No, this is not a demand for someone to depart. In this case it refers to the sale of wines that have not sold.

Every winery faces this situation at one time or another: a number of cases of wine that have not sold. In some cases, there is nothing wrong with the wine — it merely hasn't sold in a prescribed period of time, for various reasons.

At some point the winery or wholesaler has to decide how to make the wine "go away," in the parlance of the trade.

This phrase means the winery would like to sell the wine for almost any price, because it's taking up valuable floor space, may cost tax dollars, and is simply not getting any better.

But making wine disappear is more complicated than it appears. The winery can't afford to deeply discount a wine of which it has succeeding vintages for at least two reasons:

- The deeply discounted price casts a negative image on the winery, implying that the wine never was worth the original price for which it was sold.

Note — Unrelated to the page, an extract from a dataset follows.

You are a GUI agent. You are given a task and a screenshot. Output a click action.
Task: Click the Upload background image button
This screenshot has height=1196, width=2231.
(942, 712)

- The following vintage will be seen as overpriced by comparison.

So the best way to make wine go away without such complications often means a bit of subterfuge. If a wine was bottled with a blank (unbranded) cork, it's possible to remove the labels and foils, re-label and re-foil the bottle and sell the wine to retailers such as independent grocery chains. Such wine usually has a name unconnected to the producer.

If a wine is worth a lot of money, its label is one reason it will command a top price, and selling it at a lower-than-suggested price becomes a trick, notably because the brand owner rarely wants to see such wines widely advertised as being discounted.